Minor printf format correction. NVCC ignore those. Clang will give warning on these if debug is enabled.
The P64 macro casts its argument to an unsigned long long. Use %llu instead of %lld.
Chunk is defined as unsigned long long, shouldn't the modifier be %llu?
Same here, %llu?
For consistency with the rest of libomptarget, use the PRId64 macro to print an int64_t:
"dispatch init (static chunk) : num threads = %d, ub = %" PRId64 ","
Same here, PRId64 for ub, %llu for chunk.
size_t can be printed in a portable way with the %zu modifier. For the nvptx RTL this is not a problem, but in general size_t is not guaranteed to be a long int, so usage of %zu is preferred. This is what we use in the rest of libomptarget. Can you use %zu here as well for consistency?
I did not find any usage of it on the device side. Not confident on using it. We can remove the warning first, and improve the format later?
Ok, will also update the other two lld to llu.
Not sure what is this. I can not find this PRId64 example.
It's not giving a warning because in CUDA long long int happens to be 64 bits long, so you can use %lld to print an int64_t. This is not guaranteed to be true on every platform, therefore the portable way to print an int64_t is using the PRId64 macro. That's what we do in the base library.
My understanding of PRId64 is just a pretty format for lld, which I did not master yet, maybe you can help me to understand those two macros better.
But not sure why %lld can be wrong with long long int, this is standard c/c++ which cuda is based on?
long long int is printed via %lld, but the value you are printing here is not a long long int, it's an int64_t. int64_t is printed via PRId64. int64_t is not necessarily equal to long long int.

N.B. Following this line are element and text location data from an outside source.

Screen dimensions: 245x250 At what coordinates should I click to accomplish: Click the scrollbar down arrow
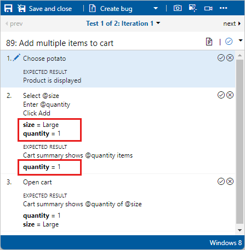point(240,230)
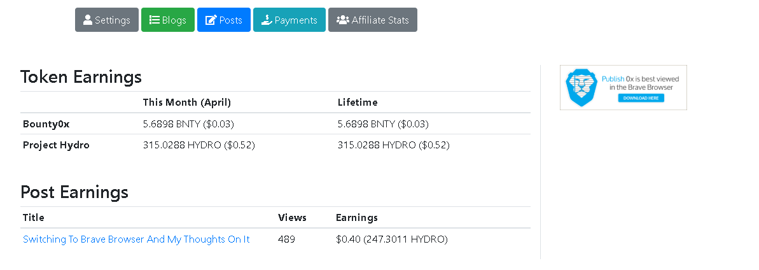Click the blue Publish text in banner
The image size is (759, 270).
click(x=613, y=79)
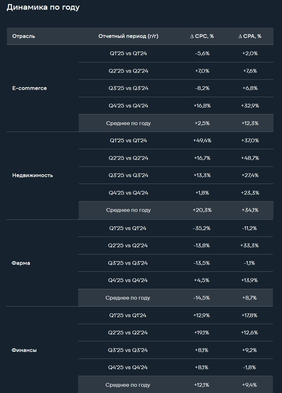Click the E-commerce industry row label
The width and height of the screenshot is (282, 393).
[x=29, y=88]
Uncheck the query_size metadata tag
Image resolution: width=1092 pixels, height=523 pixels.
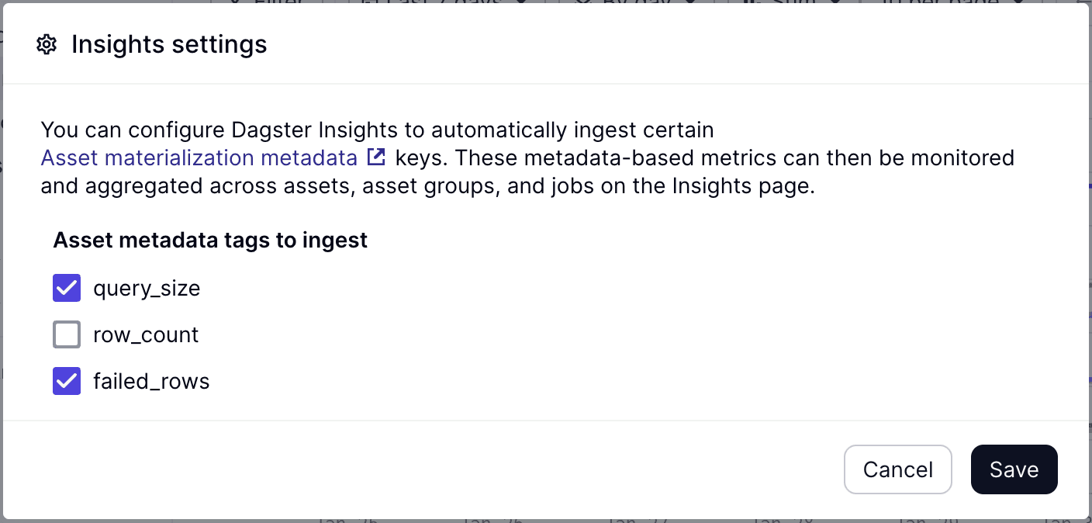66,288
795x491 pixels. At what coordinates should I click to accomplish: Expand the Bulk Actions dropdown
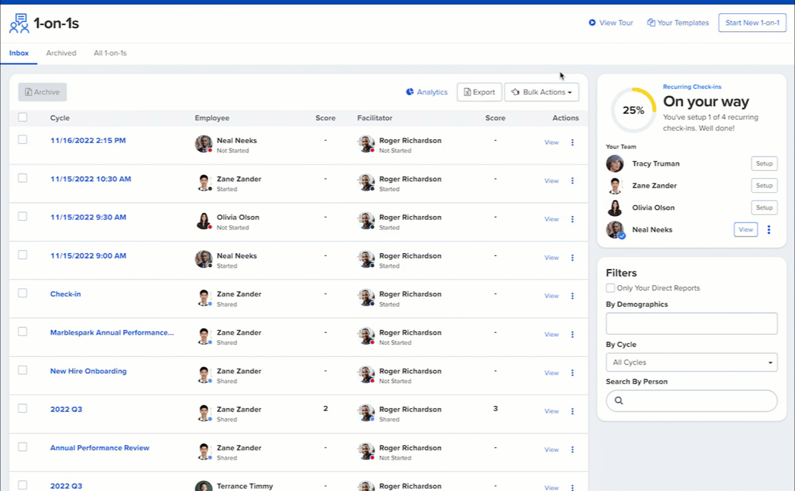tap(541, 92)
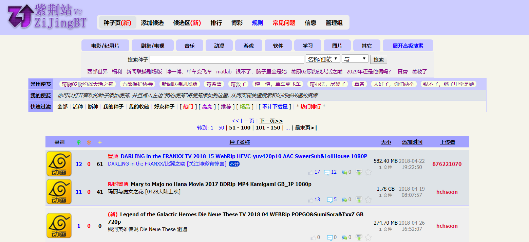Star the DARLING in the FRANXX torrent
Viewport: 529px width, 242px height.
click(x=368, y=172)
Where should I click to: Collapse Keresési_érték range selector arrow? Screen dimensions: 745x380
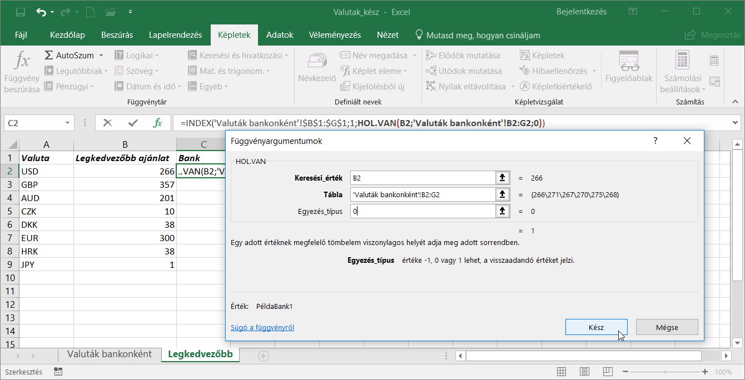coord(502,178)
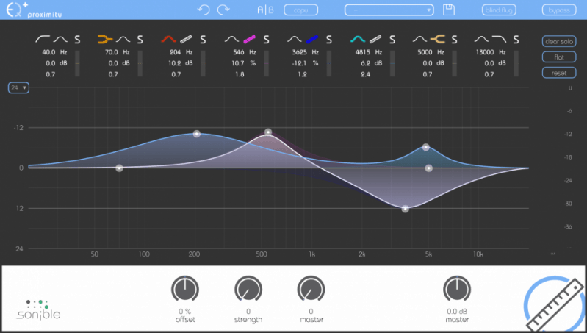Solo the 4815 Hz band
The height and width of the screenshot is (333, 587).
click(x=392, y=40)
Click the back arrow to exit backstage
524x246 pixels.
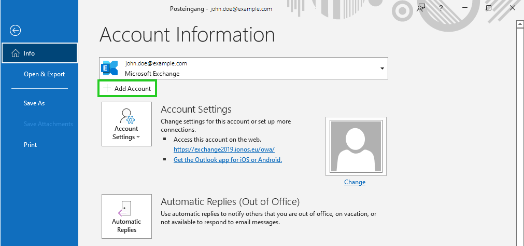(x=16, y=31)
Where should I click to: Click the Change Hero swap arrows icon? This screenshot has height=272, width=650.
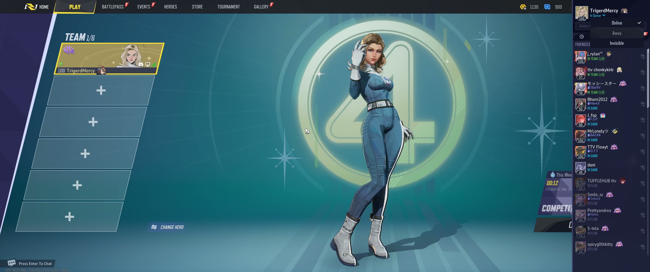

PRId64 is not a pretty format for long long int, it's a macro that expands to the correct modifier for int64_t. long long int just happens to be 64 bits long in CUDA, but it's not guaranteed to be 64 bits everywhere. You don't get any compiler warnings here because in CUDA int64_t is typedef-ed as long long int and, consequently, PRId64 expands to lld. That doesn't mean that int64_t can be treated as a long long int everywhere.
E.g. some day we may reuse this code for another GPU architecture (we had a discussion a while ago about creating a GPU-agnostic RTL which then nvptx/amdgcn/some_other_gpu will specialize). If int64_t is defined on that other architecture as long int for instance, then %lld will trigger a warning. If, instead, we use the PRId64 macro, it will expand to the correct ld automatically.
I checked again on the format you suggested. To use it, you need #include <inttypes.h> For example the macro was defined like this in my version of the inttypes.h
# if __WORDSIZE == 64 # define __PRI64_PREFIX "l" # define __PRIPTR_PREFIX "l" # else # define __PRI64_PREFIX "ll" # define __PRIPTR_PREFIX # endif # define PRId8 "d" # define PRId16 "d" # define PRId32 "d" # define PRId64 __PRI64_PREFIX "d"
But the header causes a compilation issue for cuda clang. I am not sure how to solve that problem.